**Stored data:**
'''

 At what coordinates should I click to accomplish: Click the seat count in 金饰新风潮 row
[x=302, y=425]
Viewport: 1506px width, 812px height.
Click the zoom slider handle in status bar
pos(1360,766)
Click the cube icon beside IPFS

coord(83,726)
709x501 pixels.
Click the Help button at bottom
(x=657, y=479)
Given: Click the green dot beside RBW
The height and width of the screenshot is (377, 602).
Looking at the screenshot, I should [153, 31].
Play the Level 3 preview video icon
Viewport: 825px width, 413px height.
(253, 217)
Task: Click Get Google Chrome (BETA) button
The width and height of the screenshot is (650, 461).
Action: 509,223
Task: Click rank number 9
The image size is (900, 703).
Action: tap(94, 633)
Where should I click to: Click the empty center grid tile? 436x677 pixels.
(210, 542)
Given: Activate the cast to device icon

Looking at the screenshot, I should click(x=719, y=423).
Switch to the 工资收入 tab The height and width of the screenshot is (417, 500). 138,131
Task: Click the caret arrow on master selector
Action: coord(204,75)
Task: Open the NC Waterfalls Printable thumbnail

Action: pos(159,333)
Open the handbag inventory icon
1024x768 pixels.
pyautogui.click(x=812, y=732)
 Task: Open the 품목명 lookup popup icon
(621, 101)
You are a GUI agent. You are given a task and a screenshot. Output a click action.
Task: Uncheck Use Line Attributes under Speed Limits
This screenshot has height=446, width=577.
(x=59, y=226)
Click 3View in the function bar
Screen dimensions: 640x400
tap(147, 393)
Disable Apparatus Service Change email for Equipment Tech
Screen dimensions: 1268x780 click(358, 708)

'''

**TASK PROMPT:** The lines from the one containing "Task: Uncheck Use" through the end of the data are to be copied exactly, the first and last of them included.

**ANSWER FOR THIS EXERCISE:**
Task: Uncheck Use Line Attributes under Speed Limits
This screenshot has height=446, width=577.
(x=59, y=226)
Click 3View in the function bar
Screen dimensions: 640x400
tap(147, 393)
Disable Apparatus Service Change email for Equipment Tech
Screen dimensions: 1268x780 click(358, 708)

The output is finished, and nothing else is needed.